Tahini mieszamy w szklance z sokiem z jednej cytryny i wodą do konsystencji gęstej śmietany. Dodajemy sól do smaku. Sos wylewamy na spód talerzy, na których podamy sałatkę.
Chleb rwiemy na kawałki, skrapiamy oliwą, solimy, układamy na blasze i wstawiamy do nagrzanego piekarnika (200 st. C). Pieczemy ok. 5 minut, aż się zezłoci i przypiecze na chrupko.
Dwa pomidory przekrawamy na pół i wyciskamy na upieczone warzywa jak cytrynę. Dodajemy sok z drugiej cytryny, oliwę, drobno posiekany ząbek czosnku i sól – łączymy, aby powstał sos. Na tahini układamy upieczone warzywa, polewamy sosem, układamy upieczony chleb, posypujemy liśćmi natki.
Ja też muszę ją zrobić!
Już nie mogę się doczekać tego smaku!
Zapowiada się przepysznie. 🙂
Dziękuję za pomidorowe spotkanie i życzę Ci pięknego i ciepłego schyłku lata.
Magda,
smak jej jest wschodni i doskonale letni!

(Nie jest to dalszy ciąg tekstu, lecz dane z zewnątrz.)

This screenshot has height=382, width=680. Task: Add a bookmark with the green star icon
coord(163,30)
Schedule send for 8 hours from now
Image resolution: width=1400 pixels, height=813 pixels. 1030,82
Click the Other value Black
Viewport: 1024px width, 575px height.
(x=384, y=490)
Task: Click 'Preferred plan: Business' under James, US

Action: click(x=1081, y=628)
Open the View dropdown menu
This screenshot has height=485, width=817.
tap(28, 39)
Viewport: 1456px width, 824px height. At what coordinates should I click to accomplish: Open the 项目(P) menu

Kwintesencja ciepłych klimatów.
Dziękuję.
niby proste a jakże smakowite danie
Iza, no właśnie!
Prostota zawsze wygrywa.
Aniu – ogromnie cieszę się, że sałatka Cię zainteresowała i ją zrobiłaś 🙂 prawdziwie letnie smaki, a jednocześnie bardzo wschodnie. Pozdrawiam serdecznie 🙂
Małgosiu, musiałam ją zrobić!
Jest wyjątkowa i te wschodnie nuty mnie zwłaszcza skusiły…
Pozdrowienia!
Szukam u Ciebie inspiracji na fenkuła – może pizza?
Anita,
może…Albo zapiekany z parmezanem i chili…
Bardzo apetycznie wygląda Aniu 🙂 Ta sałatka musi być pyszna 🙂
Aniu, naparawdę jest!
Dziękuję.
Nie powinnam tu wchodzić o tej godzinie…Mam ślinotok;-) Ale bym zjadła…
Marzena,
zawsze możesz sobie to zrobić. Nie jest bardzo skomplikowane – polecam!